State auditor Suzanne Bump was reviewing the Massachusetts Sexual Offenders Registry Board (SORB) and found that nearly 1,800 of the state's 21,808 convicted offenders were unaccounted for.
"What we found was an agency that really wasn't able to meet its mission of properly classifying or tracking individuals who were supposed to be registered sex offenders," said the state auditor to the Associated Press. "That left police officers, the public and past victims without the knowledge… as to the whereabouts of [medium risk] and [high risk] sex offenders."
The registry, which was formed in 1996, is meant to keep track of all sex offenders in the state of Massachusetts, including those convicted of sex crimes in the Bay State before heading elsewhere. The state has been paying around $4 million a year to keep the registry up to date for use by both law enforcement and the public.

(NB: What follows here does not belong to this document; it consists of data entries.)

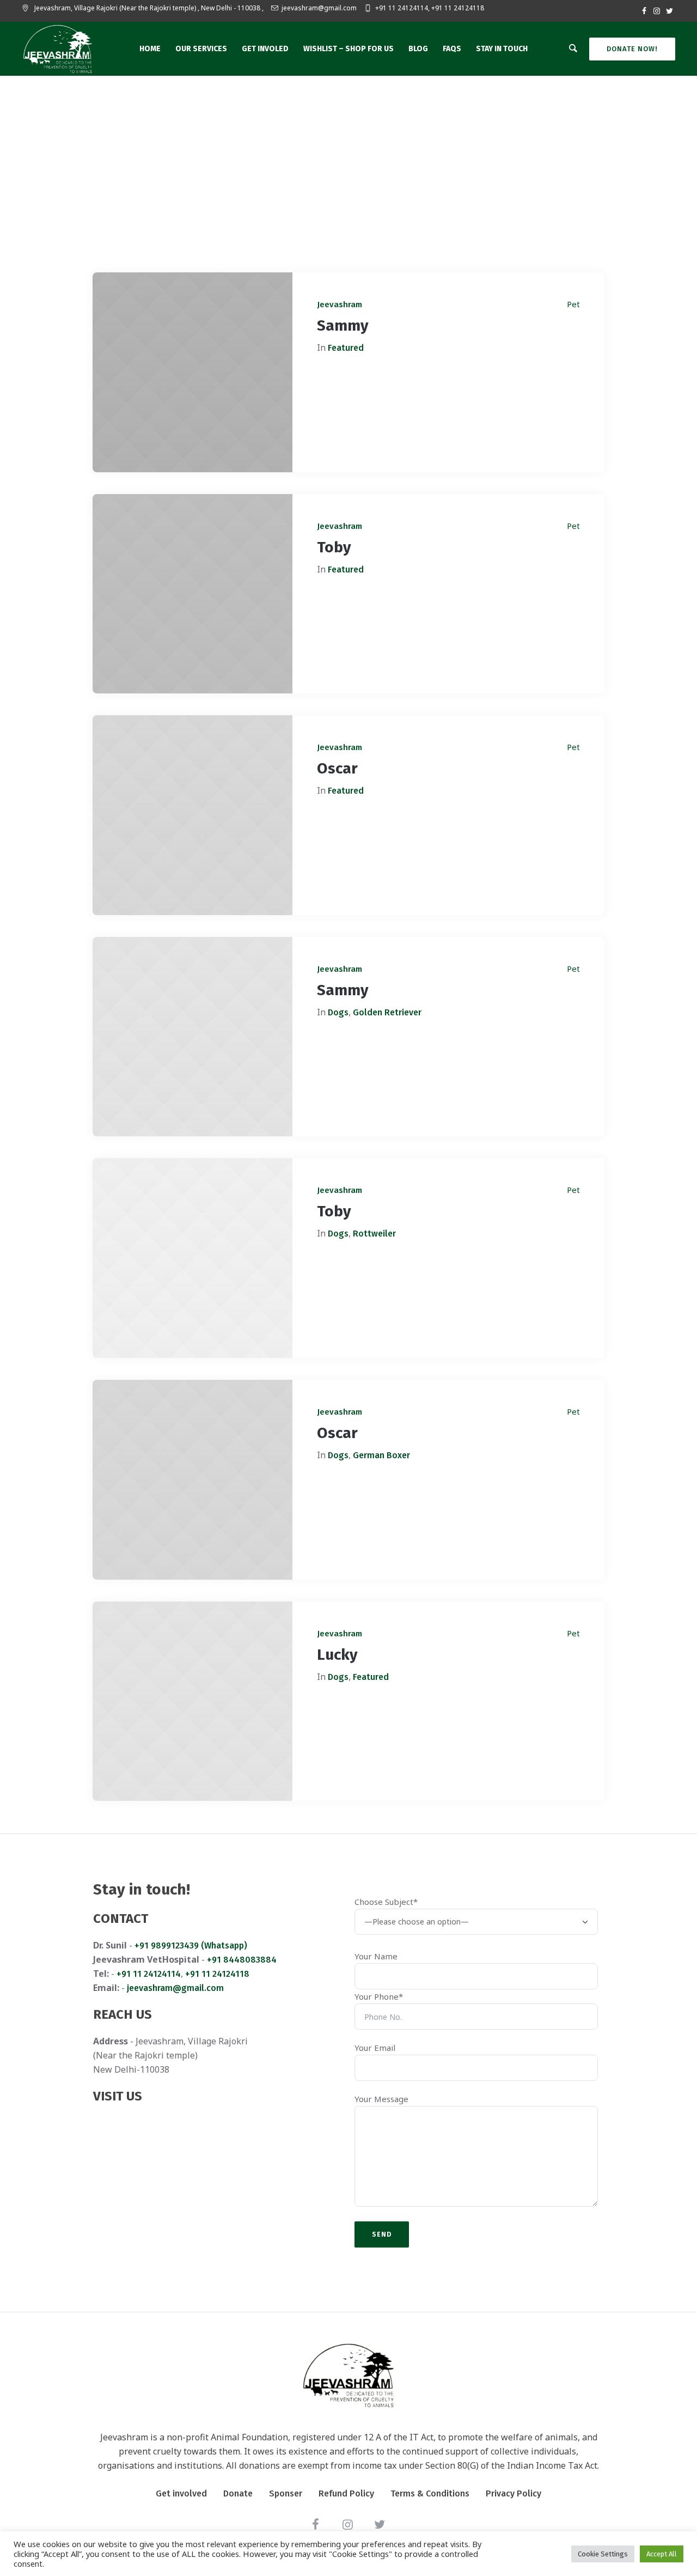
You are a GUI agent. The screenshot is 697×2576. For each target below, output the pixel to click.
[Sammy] (192, 372)
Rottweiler (374, 1233)
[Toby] (192, 594)
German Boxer (381, 1455)
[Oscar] (192, 815)
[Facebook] (644, 11)
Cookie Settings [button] (603, 2554)
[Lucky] (192, 1701)
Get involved (181, 2493)
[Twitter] (669, 11)
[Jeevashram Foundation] (348, 2375)
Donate (238, 2493)
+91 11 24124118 (217, 1974)
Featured (346, 348)
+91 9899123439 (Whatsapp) (190, 1945)
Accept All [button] (661, 2554)
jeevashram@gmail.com (319, 8)
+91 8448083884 (242, 1959)
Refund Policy (346, 2493)
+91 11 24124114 (149, 1974)
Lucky (337, 1655)
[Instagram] (657, 11)
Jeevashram (339, 304)
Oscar (337, 768)
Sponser (285, 2493)
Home (324, 222)
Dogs (338, 1012)
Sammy (343, 325)
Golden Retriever (387, 1012)
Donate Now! (632, 49)
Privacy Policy (513, 2493)
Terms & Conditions (429, 2493)
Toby (334, 547)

And yet over eight percent of offenders that should be registered in the database are not, according to Bump. "When government commits to the taxpayers that it will provide a certain level of safety — and transparency — it has an obligation to do everything within its authority to meet that obligation," she said in a statement.
"The sex offender registry is only as good as the information it contains, so without taking the steps to expand and use data-sharing agreements with other state agencies, it is not fulfilling its mission."
Furthermore, 936 of the 1,769 had not been classified as either low, medium or high-risk re-offenders, even the 300 among those 936 who had been convicted of sex crimes against children. All sex offenders are to receive such a classification before they're released from state custody, and they must register with their local police department as well as notify the SORB anytime they move, get a new job or enroll in a school.
These offenders were not classified due to a 2015 Supreme Court ruling that boosted the standard of classification from "a preponderance of the evidence" to "clear and convincing evidence". However, instead of gathering the additional evidence, the state simply didn't bother to reclassify most of the offenders.
Of the remainder, 197 are "high" risk reoffenders, 410 are "medium" risk and 150 are "low" risk. In other words, the majority of the unaccounted-for offenders are those who are more likely than not to reoffend — and the state has no idea where they are.
"Honestly, it's beyond scary," said Brian Kyes, police chief of the small city of Chelsea and president of the Massachusetts Major City Chiefs of Police Association, to ABC5. "They're under the radar, they're not classified. They could be working in a school environment, for a youth program. They're a level zero. There's no classification."